How'd you get like that?"
And when I say bodybuilder,
I'm not talking about somebody
who's muscular.
I'm talking about the guys
that have gotten so big
people are afraid to tell 'em
it looks weird.
"What do you think of that?"
"It's great.
It's perfectly normal."
"I'm not too muscular?"
"No, no. Do you want money?
Please don't kill me."
You ever see those bodybuilding
events on ESPN?
The guys are up there like,
"argghh."
And everyone in the audience
is like, "Yay! Yay!
Clap for the macho...
He'll tear off our arms."
What are those people doing
in the audience at those...
Why are they there?
"This is way better
than a movie, huh?
"I like the guy with the
big muscles who was flexing
"who looks exactly like
the ten other guys
"with the big muscles
who are flexing.
"I wonder what
this next guy's gonna do.
You think he's gonna flex?"
'Cause that's all they do.
They go up there and they flex.
You know,
there's no talent portion.
Never see a bodybuilder
playing the harp or anything.
'Cause those poor guys
can't bend their arms like that.
They're like...
"He's gonna get his ass kicked
for this joke."
I'm jealous, you know.
I am jealous of bodybuilders.
'Cause even
if I did work out a lot
I know I would never achieve
the title of Mr. Universe.
Which is the highest accolade
you can receive in bodybuilding.
Really.
Mr. Universe?
Shouldn't we have consulted
other planets about this?
We have the audacity to decide
who Mr. Universe is,
and we pick someone
who probably
can't name the planets
in our solar system.
Think about it this way.
The president
of the United States
is selected
by an electoral college
based on popular vote.
The secretary general
of the united nations
is chosen by a community
of countries.
Mr. Universe... five Italian guys
from long island...
That sell exercise equipment.
Mr. Universe.
Schwarzenegger, Arnold...
He was Mr. Universe
a couple times.
You think he ever viewed being
governor as kind of a step down?
"This is so easy.
"I used to rule the entire
solar-verse.
"One measly state.
"I can't believe he's doing
an impression
of Arnold Schwarzenegger."
Why is it everyone in the world
can do an impression of Arnold?
Yet he can't do
an impression of someone
that can pronounce
the world "California."
"Cali-Cal...
This is so hard!
We need water!"
It would be weird to have that
on your resume, right?
"I see here in 2006
you were Mr. Universe.
"You know, here,
you're just gonna be a bouncer.
"If you want,
you can be Mr. Bouncer.
"Or Mr. Bouncer-verse.
Please don't kill me."
I admire people
that go to the gym.
I just can't get there,
you know.
People are always like,
"don't you feel good
when you go to the gym?"
"Not at all."
There's too many people
in shape.
I go to McDonald's,
I feel great.
In McDonald's,
I'm like Matthew McConaughey.
"All right, all right!
The skinny guy is here!
"That's right, folks.
"This is what a size 38 waist
looks like.
Read it and weep, y'all."
McConaughey's
in that type of shape
where he can touch his belly.
But if you're pudgy
and you touch your belly,
people are like,
"Ew."
'Cause it usually means
you're about to burp.

CHALLENGE 1:
In the comedy routine, who chooses the secretary general of the United Nations?

DATASET EXTRACT:
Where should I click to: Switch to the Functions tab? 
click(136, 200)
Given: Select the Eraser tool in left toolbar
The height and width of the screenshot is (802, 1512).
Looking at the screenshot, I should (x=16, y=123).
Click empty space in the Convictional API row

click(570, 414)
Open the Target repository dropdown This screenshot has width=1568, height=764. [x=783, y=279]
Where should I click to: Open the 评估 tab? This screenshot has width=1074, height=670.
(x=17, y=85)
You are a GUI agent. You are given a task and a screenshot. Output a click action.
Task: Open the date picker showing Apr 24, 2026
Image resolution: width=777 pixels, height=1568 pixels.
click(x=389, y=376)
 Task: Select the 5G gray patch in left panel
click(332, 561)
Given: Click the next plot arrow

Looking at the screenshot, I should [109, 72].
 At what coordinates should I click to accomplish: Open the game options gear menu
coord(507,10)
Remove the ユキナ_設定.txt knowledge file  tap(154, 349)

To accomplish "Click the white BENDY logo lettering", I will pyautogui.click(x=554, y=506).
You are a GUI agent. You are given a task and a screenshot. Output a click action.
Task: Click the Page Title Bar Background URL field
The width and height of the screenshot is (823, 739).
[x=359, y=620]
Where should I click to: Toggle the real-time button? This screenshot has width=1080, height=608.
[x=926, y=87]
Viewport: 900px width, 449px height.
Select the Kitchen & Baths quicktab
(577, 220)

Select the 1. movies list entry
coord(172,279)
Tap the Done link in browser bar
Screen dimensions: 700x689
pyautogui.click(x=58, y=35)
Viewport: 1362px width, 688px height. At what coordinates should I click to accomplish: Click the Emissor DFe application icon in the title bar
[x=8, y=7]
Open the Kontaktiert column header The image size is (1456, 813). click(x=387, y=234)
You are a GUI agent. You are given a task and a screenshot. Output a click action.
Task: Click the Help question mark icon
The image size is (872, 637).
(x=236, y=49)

CHALLENGE 2:
Rewrite the entries from the start through the line containing "click(570, 414)", replacing "Eraser" with "Brush" and keeping everything else the same.

EXERCISE SOLUTION 1:
A community of countries.

EXERCISE SOLUTION 2:
Where should I click to: Switch to the Functions tab? 
click(136, 200)
Given: Select the Brush tool in left toolbar
The height and width of the screenshot is (802, 1512).
Looking at the screenshot, I should (x=16, y=123).
Click empty space in the Convictional API row

click(570, 414)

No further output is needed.